START Exercise inputs

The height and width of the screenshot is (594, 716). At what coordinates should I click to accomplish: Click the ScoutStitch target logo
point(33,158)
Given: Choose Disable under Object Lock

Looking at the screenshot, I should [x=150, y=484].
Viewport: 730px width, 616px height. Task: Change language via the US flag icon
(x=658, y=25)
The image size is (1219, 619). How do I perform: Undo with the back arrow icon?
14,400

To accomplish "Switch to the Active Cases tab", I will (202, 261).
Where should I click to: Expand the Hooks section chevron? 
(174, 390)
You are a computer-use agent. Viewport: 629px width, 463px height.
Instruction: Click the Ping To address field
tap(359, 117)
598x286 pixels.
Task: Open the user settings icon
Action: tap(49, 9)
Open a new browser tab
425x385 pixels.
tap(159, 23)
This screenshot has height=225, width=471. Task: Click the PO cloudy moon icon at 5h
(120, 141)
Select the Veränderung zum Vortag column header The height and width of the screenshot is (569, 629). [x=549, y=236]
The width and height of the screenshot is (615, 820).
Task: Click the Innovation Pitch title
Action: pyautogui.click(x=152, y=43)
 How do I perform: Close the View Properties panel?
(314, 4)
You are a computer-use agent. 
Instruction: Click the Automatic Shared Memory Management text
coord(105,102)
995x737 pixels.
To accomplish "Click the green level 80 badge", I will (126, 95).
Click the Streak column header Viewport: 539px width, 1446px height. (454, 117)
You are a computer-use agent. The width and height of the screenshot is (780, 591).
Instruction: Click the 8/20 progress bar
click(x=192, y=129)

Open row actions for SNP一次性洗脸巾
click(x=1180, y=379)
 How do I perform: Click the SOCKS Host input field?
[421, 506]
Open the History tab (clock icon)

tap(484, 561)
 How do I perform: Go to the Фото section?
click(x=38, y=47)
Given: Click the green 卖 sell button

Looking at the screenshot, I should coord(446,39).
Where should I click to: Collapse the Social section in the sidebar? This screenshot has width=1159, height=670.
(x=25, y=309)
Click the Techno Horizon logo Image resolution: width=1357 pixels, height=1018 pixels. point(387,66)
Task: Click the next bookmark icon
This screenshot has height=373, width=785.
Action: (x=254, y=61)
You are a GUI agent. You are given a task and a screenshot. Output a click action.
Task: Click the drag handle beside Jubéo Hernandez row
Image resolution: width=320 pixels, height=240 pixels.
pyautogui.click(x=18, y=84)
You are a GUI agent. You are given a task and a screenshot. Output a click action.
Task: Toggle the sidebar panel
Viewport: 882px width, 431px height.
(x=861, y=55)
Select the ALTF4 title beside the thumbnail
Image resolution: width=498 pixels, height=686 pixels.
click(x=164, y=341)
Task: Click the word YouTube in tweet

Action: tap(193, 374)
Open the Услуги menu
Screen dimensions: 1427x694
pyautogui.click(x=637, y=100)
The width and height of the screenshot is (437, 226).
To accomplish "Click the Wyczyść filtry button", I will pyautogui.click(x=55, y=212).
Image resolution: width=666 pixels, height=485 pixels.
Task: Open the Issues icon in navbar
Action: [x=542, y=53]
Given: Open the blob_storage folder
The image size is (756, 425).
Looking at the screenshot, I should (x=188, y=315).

END Exercise inputs

Read each line of the material, and wherever the word "beside" turns up, copy that line.

# [Task answer]
Task: Click the drag handle beside Jubéo Hernandez row
Select the ALTF4 title beside the thumbnail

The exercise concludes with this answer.